A clinic in Newcastle upon Tyne has been granted the UK’s first licence to carry out a trial of “three person IVF” (Mitochondrial Replacement Therapy, or MRT). The fertility technique is intended to be used by couples who want to prevent genetic diseases being passed on to their children, due to faulty mitochondrial DNA. The process uses genetic material from the mother, father and a female donor, and replaces faulty genetic material in the mother’s DNA with the female donor’s genetic material.
There have already been a small number of three parent IVF pregnancies elsewhere in the world, resulting in reportedly healthy babies.
However the technique is not without its controversies and critics.
There is concern in some quarters that, given the relatively novel nature of the technique, it may have dangerous implications for babies born from its use. Genes interact with each other, and our understanding of how they do so is far from complete. Could replacing one set of inherited genetic material with a completely different set cause unexpected and unwanted interactions? Genes also interact with the environment, sometimes being switched on and off, and how this process would be affected by the presence of non-inherited mitochondrial DNA is not known.
There are also religious objections. Both the Church of England and the Catholic Church had expressed concerns about the technique to the UK government before it was legalised. Concerns have included the fact that human embryos are destroyed in the process. There are also fears that, although those in favour of the technique stress that the amount of genetic material replaced is tiny, it may play a more crucial role in identity than has been anticipated. Questions also arise about how to classify the relationship between the female donor and the child, carrying a small amount of her DNA.

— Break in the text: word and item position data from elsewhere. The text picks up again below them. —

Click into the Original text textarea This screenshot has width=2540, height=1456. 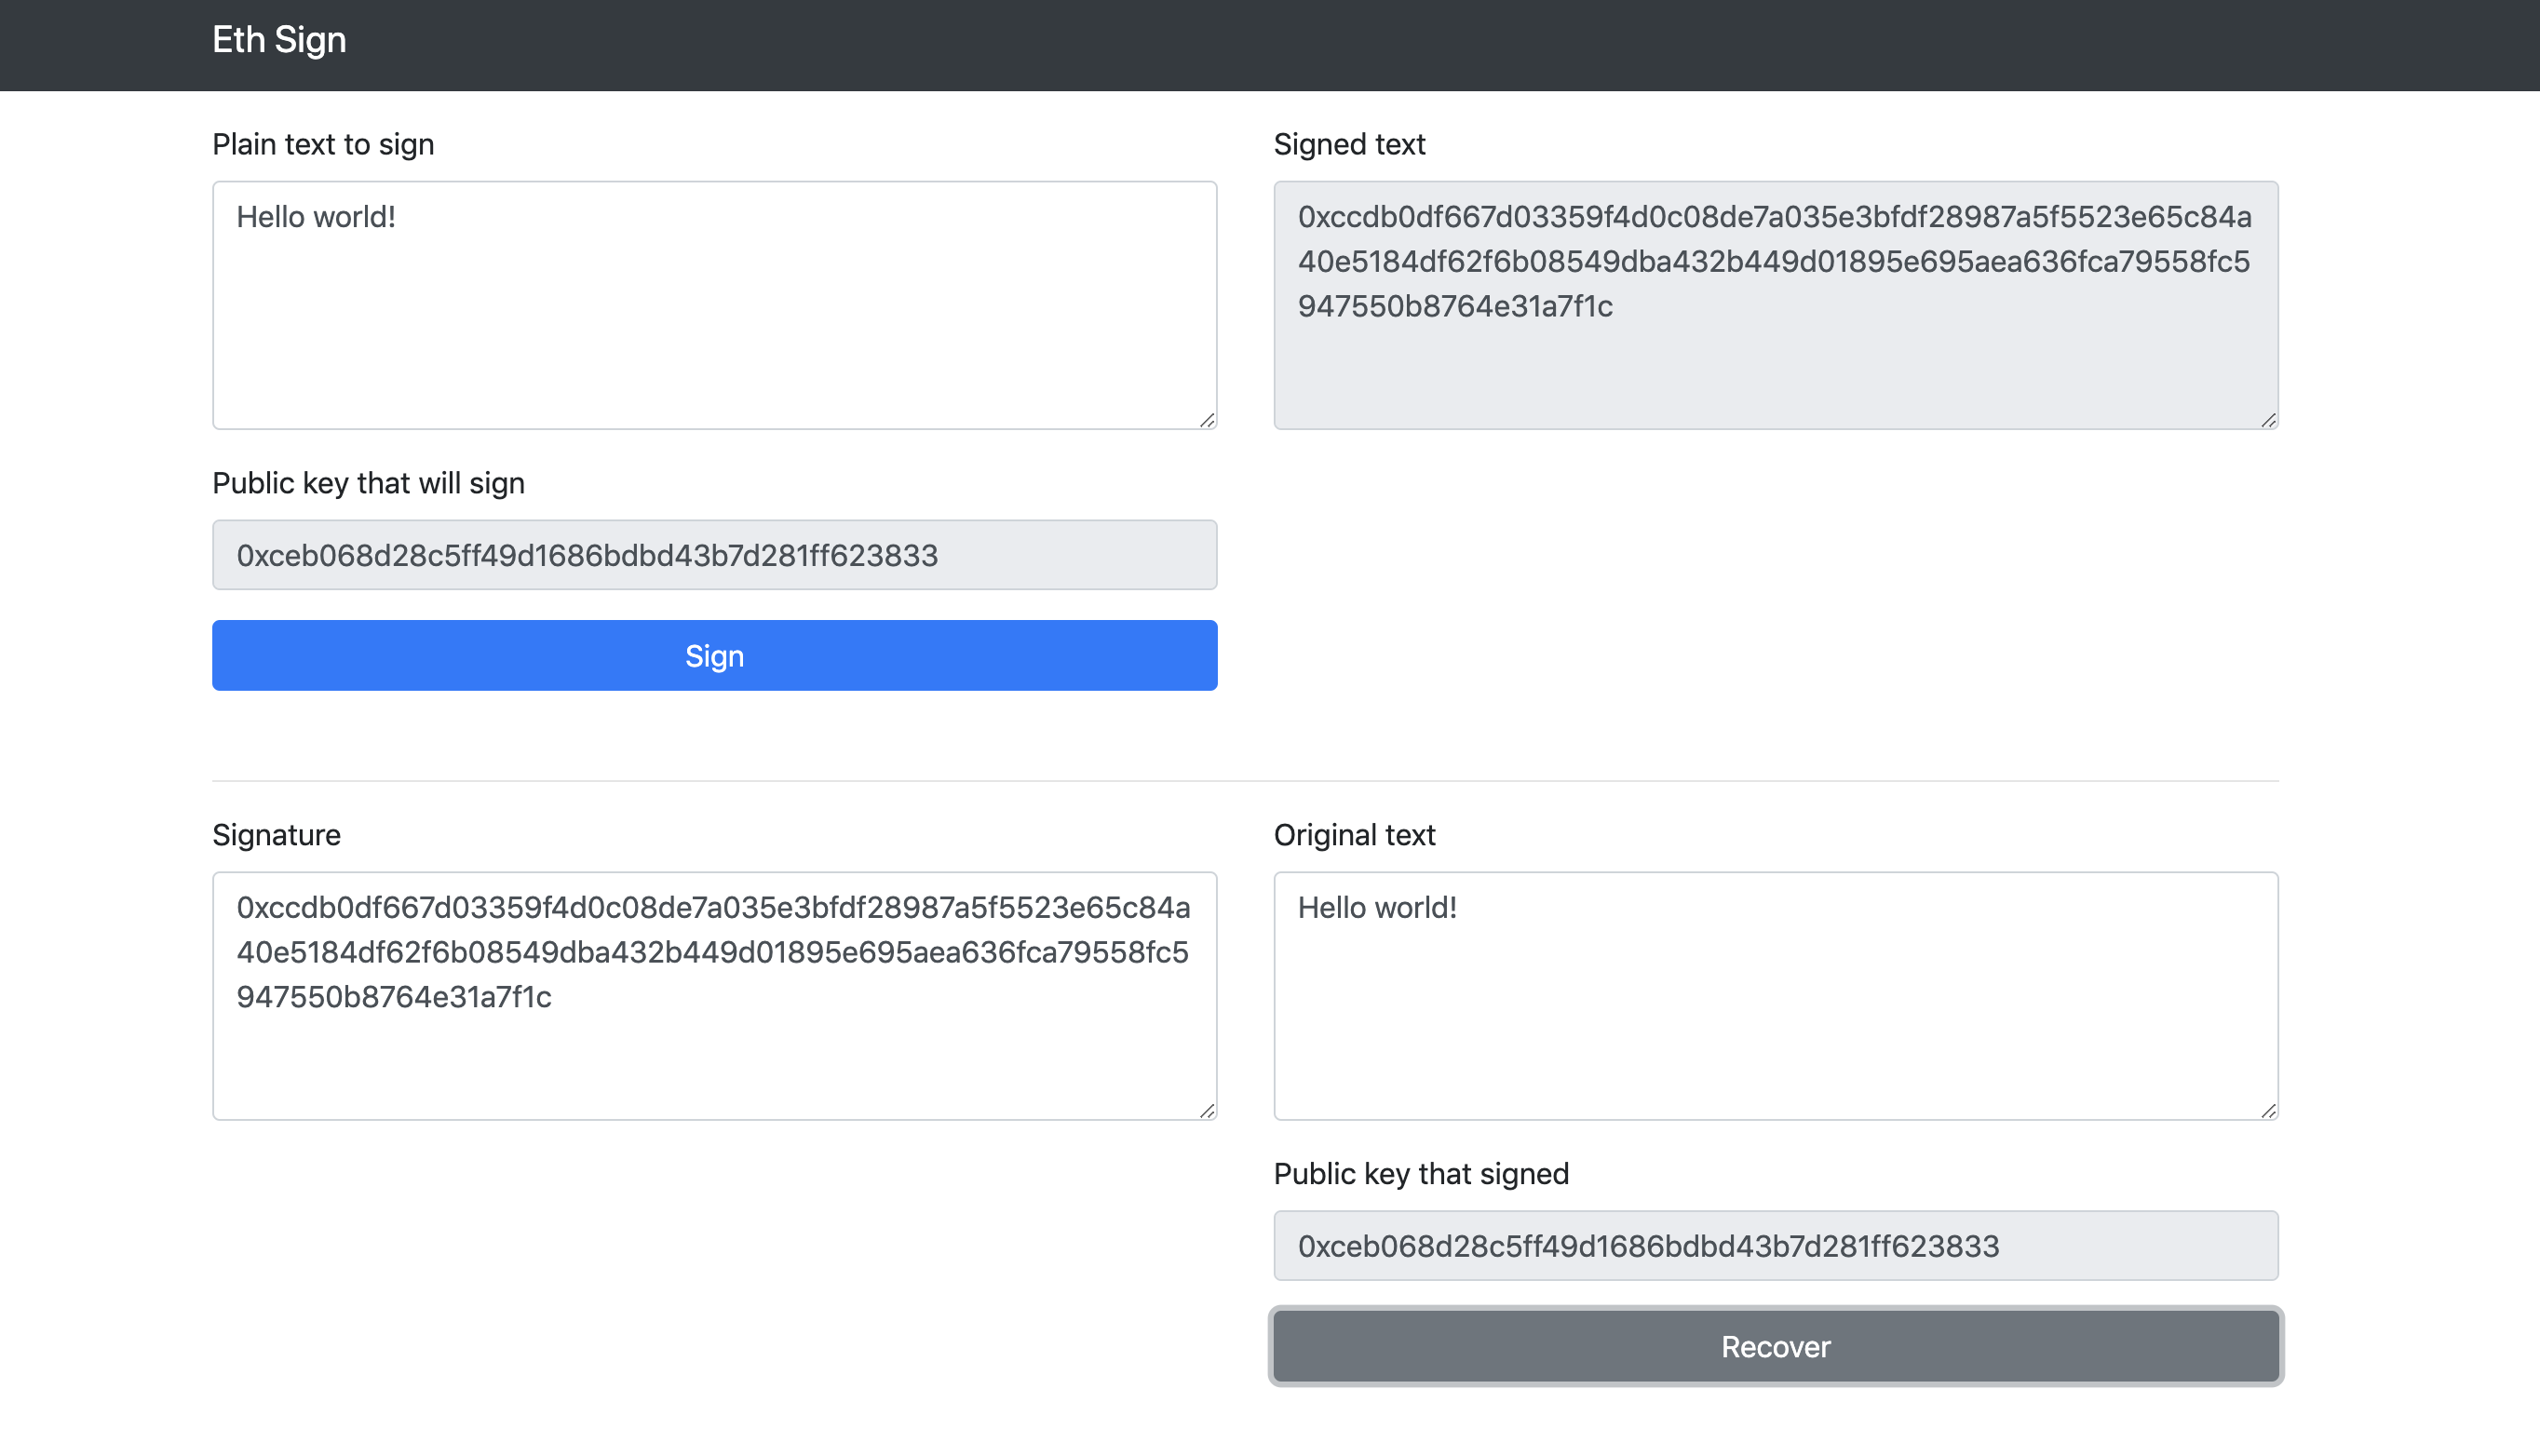coord(1775,1010)
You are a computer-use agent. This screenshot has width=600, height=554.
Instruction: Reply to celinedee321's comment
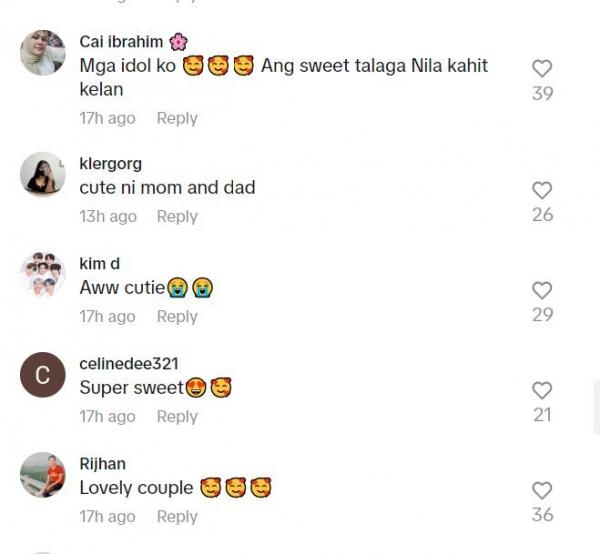[x=177, y=416]
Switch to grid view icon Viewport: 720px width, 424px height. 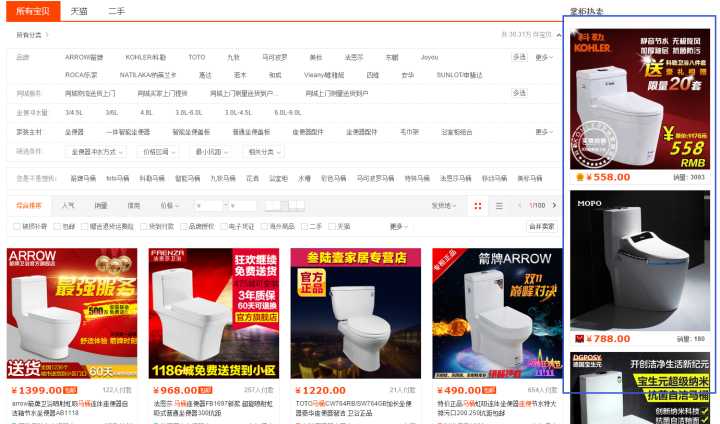click(x=478, y=205)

Those in favour of the technique being used stress the enormous pain mitochondrial disorders cause families with the genetic traits. Allowing such families to avoid the risk of passing on genetic problems to their children would alleviate great suffering. Further, the amount of genetic material which is replaced is tiny (about 0.1%), so fears about the effect this may have on the identity of the individual and functioning of the genome as a whole may be overblown.
This is certainly not the first fertility technique to create great controversy.